## begin PROVIDED DATA

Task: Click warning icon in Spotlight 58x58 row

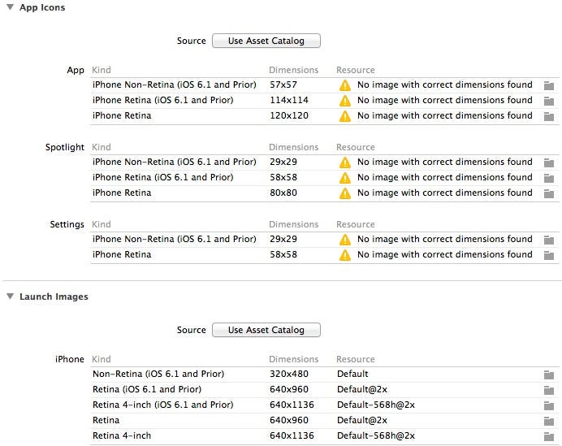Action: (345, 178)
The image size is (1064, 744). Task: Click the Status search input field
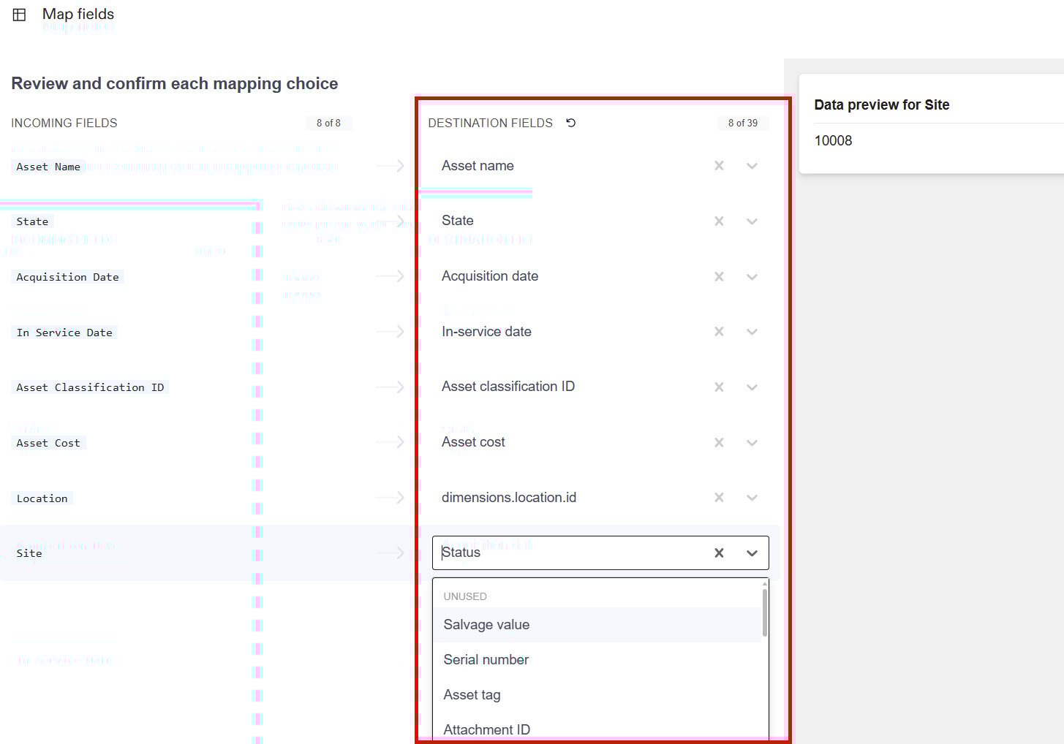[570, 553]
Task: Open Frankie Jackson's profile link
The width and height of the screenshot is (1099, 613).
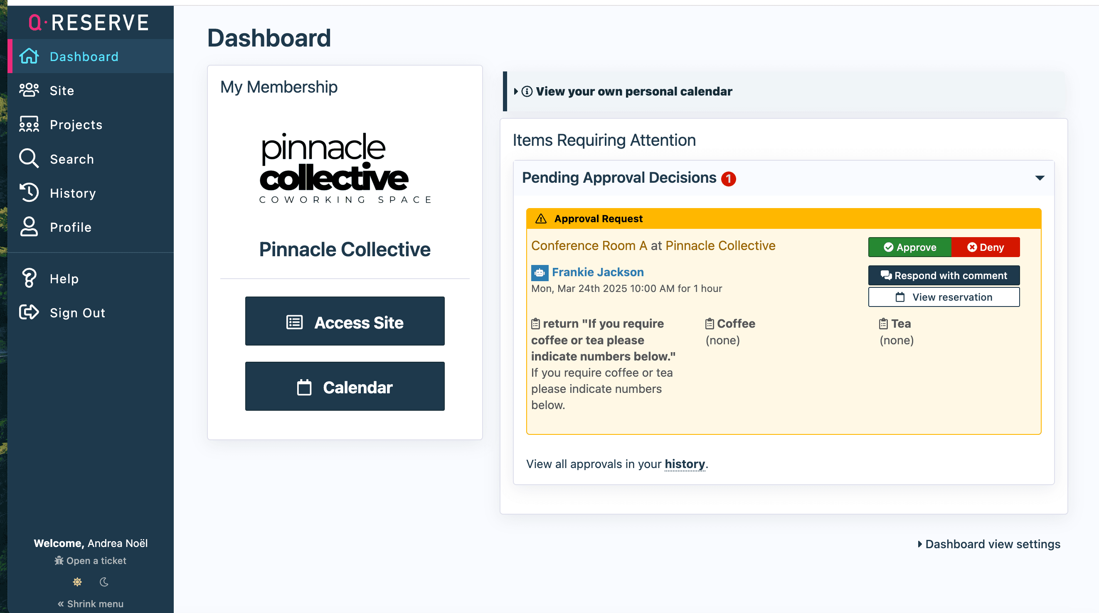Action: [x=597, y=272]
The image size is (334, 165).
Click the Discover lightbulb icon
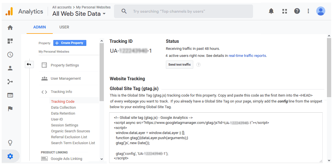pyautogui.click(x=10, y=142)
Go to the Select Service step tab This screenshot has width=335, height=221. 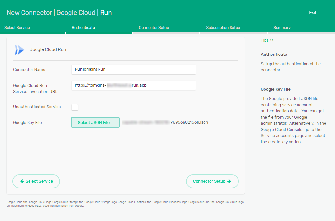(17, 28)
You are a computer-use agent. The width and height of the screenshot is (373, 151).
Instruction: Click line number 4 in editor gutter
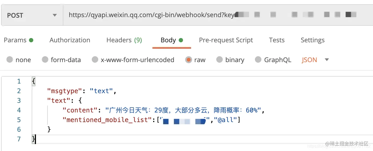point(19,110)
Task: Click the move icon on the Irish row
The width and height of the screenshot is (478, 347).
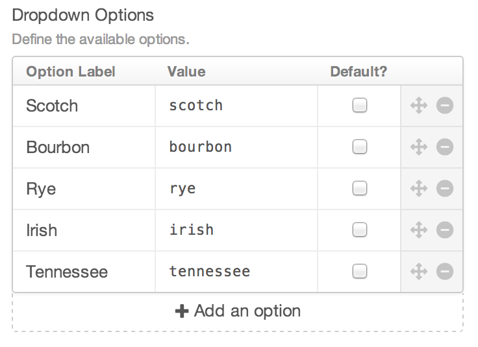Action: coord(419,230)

## end PROVIDED DATA
## begin PROVIDED DATA

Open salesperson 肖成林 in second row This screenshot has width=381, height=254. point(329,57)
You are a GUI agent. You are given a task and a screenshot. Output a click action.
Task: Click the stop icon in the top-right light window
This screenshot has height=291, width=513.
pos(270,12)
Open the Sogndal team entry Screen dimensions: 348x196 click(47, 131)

## end PROVIDED DATA

AIM -> Count the lines in the records above that contain the word "Open", and reply with only that number.

SOLVED PROBLEM -> 3